[R] lag a data.frame column?
Mark Knecht
markknecht at gmail.com
Wed Sep 9 21:57:10 CEST 2009
On Wed, Sep 9, 2009 at 11:09 AM, Achim Zeileis
<Achim.Zeileis at wu-wien.ac.at> wrote:
> On Wed, 9 Sep 2009, Mark Knecht wrote:
>
>> Sometimes it's the simple things...
>>
>> Why doesn't this lag X$x by 3 and place it in X$x1?
>
> It does.
>
>> (i.e. - Na's in the first 3 rows and then values showing up...)
>
> Because this is not how the "ts" class handles lags.
>
> What happens is that X$x is transformed to "ts"
> as.ts(X$x)
> which is now a regular series with frequency 1 starting at 1 and ending at
> 10. If you apply lag(), the data is not modified at all, just the time index
> is shifted
> lag(as.ts(X$x), 3)
> Thus it does not create any NAs or - even worse - throws away observations
> (which is not necessary because the frequency time series is known and the
> time index can be extended).
>
> BTW: You almost surely wanted lag(..., -3). Personally, I also don't find
> this intuitive but it's how things are (as documented on the man page).
>
>> The help page does talk about time series. If lag doesn't work on
>> data.frame columns then what would be the right function to use to lag
>> by a variable amount?
>
> That depends what you want to do. If your data really is a time series, then
> using a time series class (such as "ts", or "zoo" etc.) would probably be
> preferable. This would probably also get you further benefits for data
> processing.
>
> If for some reason you can't do that, it shouldn't be too difficult to write
> a function that does what you want for your personal use
> mylag <- function(x, k) c(rep(NA, k), x[1:(length(x)-k)])
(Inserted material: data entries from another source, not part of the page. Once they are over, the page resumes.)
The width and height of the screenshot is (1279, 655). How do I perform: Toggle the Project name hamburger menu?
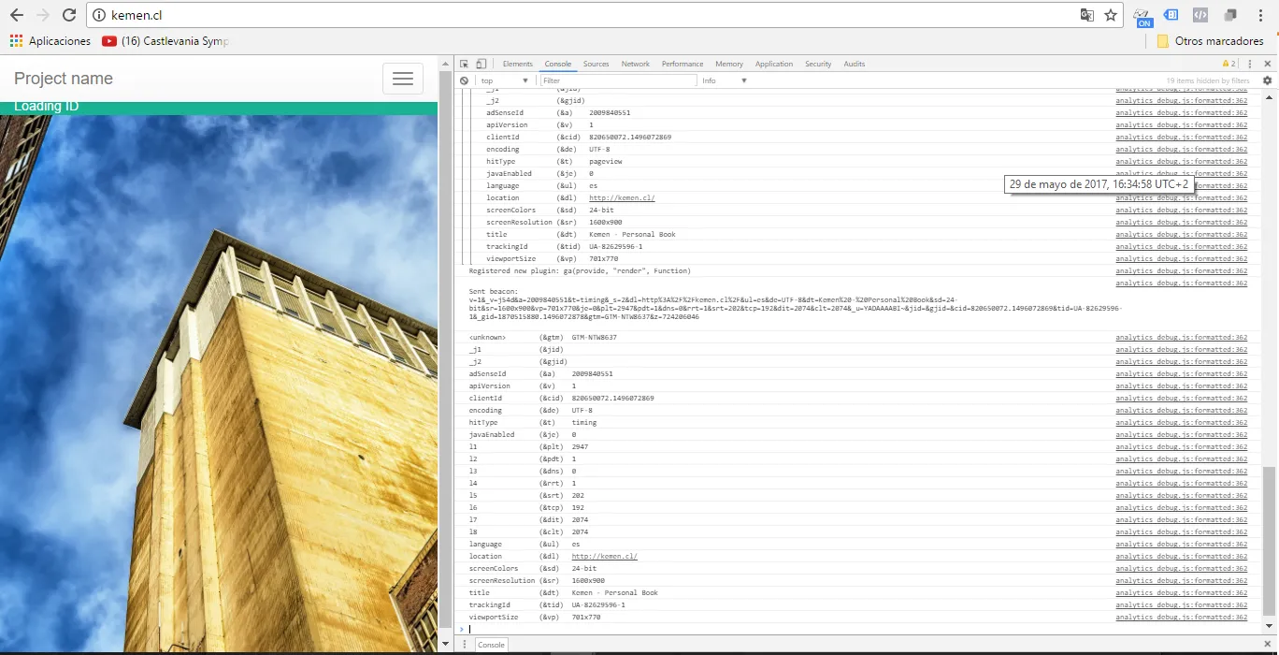pos(403,79)
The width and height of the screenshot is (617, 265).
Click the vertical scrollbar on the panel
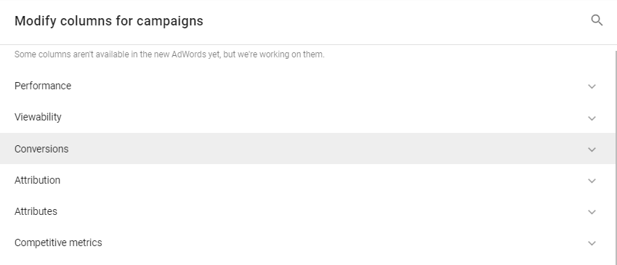point(616,158)
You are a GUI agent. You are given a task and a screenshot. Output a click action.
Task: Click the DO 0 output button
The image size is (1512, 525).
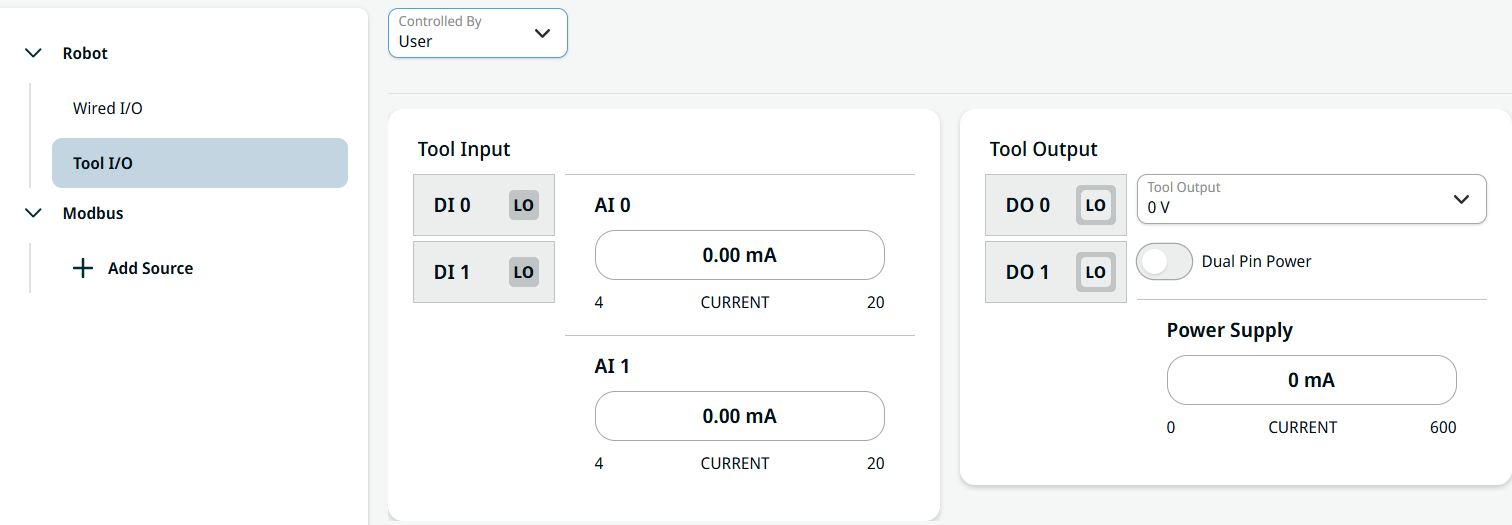[1028, 206]
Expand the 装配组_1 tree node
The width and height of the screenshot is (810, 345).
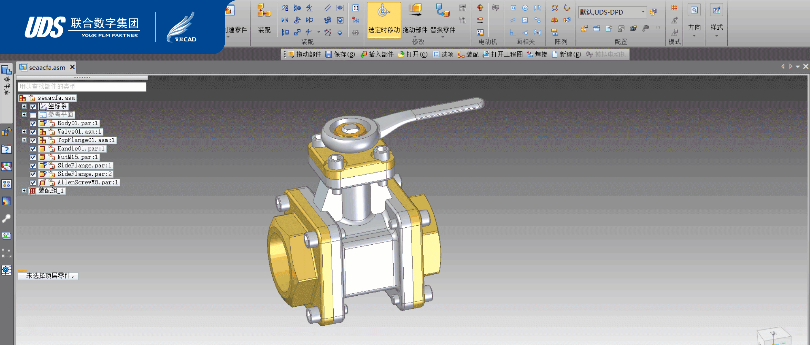pos(24,191)
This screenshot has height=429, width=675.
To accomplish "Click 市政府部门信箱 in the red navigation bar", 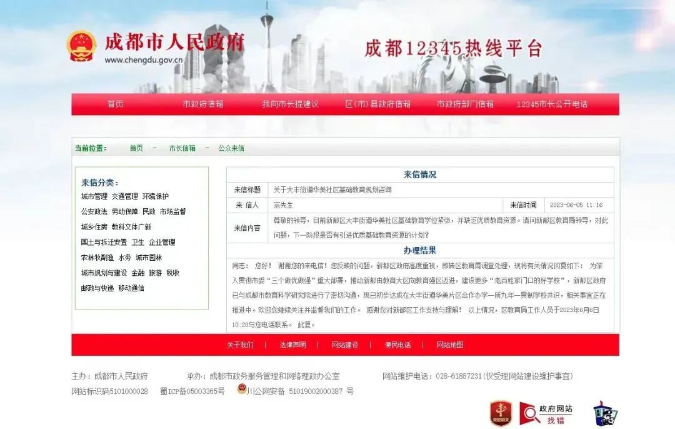I will (x=466, y=104).
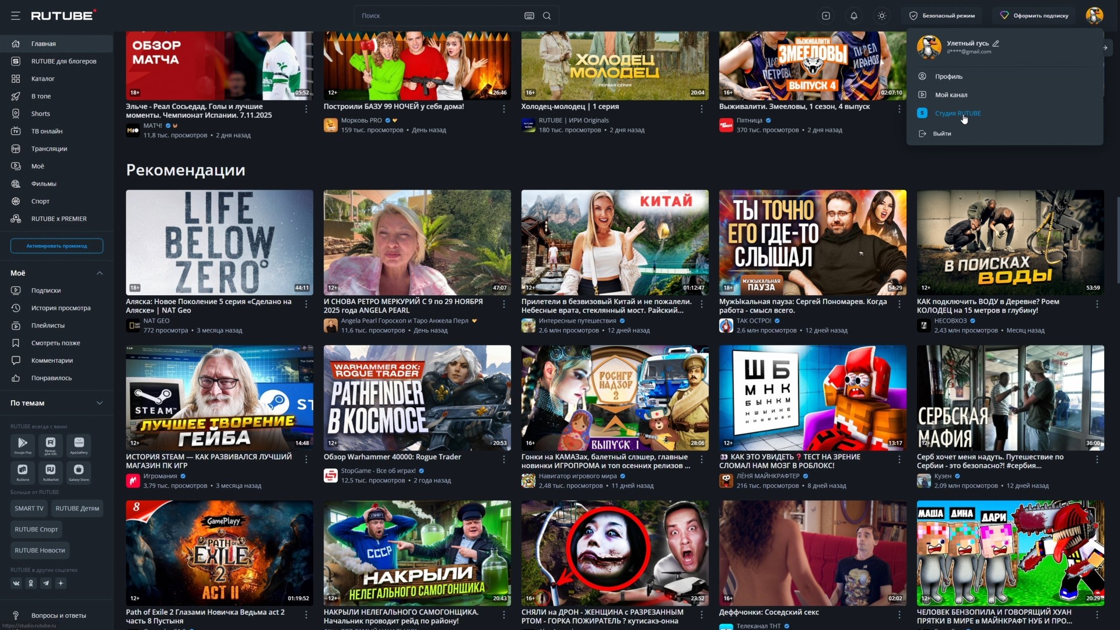Image resolution: width=1120 pixels, height=630 pixels.
Task: Toggle Безопасный режим safe mode
Action: pyautogui.click(x=942, y=16)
> which assumes that k is a positive integer and length(x) > k.
>
> Best,
> Z
>
>
Thank you very much for the explanation. It is helpful.
I think the function is probably the best answer for me short-term as
I don't know much about time series - I need to learn - and I have a
lot of data.frames where the function can help. Over time if I learn
about ts and zoo maybe that will make my code a bit better.